Liquid-liquid fluorescent waveguides using microfluidic-drifting-induced hydrodynamic focusing

Abstract

We demonstrate fluorescent liquid-core/liquid-cladding (L (2)) waveguides focused in three-dimensional (3-D) space based on a 3-D hydrodynamic focusing technique. In the proposed system, the core and vertical cladding streams are passed through a curved 90A degrees corner in a microfluidic channel, leading to the formation of a pair of counter rotating vortices known as the Dean vortex. As a result, the core fluid is completely confined within the cladding fluid and does not touch the top and bottom poly(dimethylsiloxane) (PDMS) surfaces of the microfluidic channel.
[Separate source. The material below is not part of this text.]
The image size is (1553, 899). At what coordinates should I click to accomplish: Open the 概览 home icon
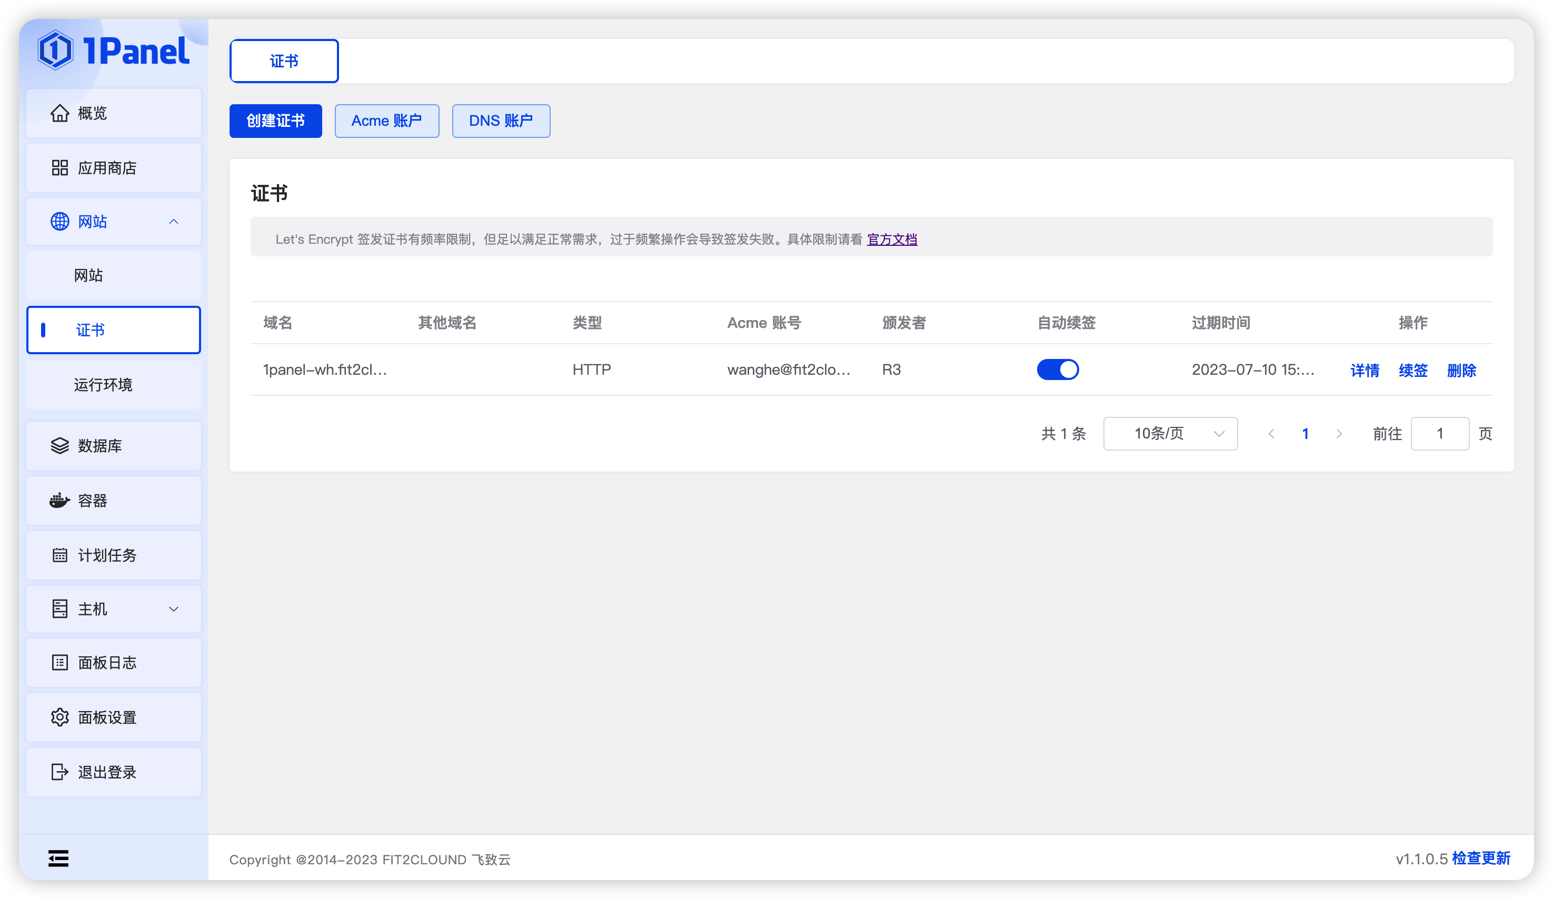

Because the core stream was not in contact with the PDMS channel, whose refractive index contrast and optical smoothness with the core fluid are lower than that between the core and the cladding fluids, the 3-D focused L (2) waveguide exhibited a higher captured fraction (eta) and lower propagation loss when compared to conventional two-dimensional (2-D) focused L (2) waveguides. Because the proposed 3-D focused L (2) waveguides can be generated in planar PDMS microfluidic devices, such optofluidic waveguides can be integrated with precise alignment together with other in-plane microfluidic and optical components to achieve micro-total analysis systems (mu-TAS).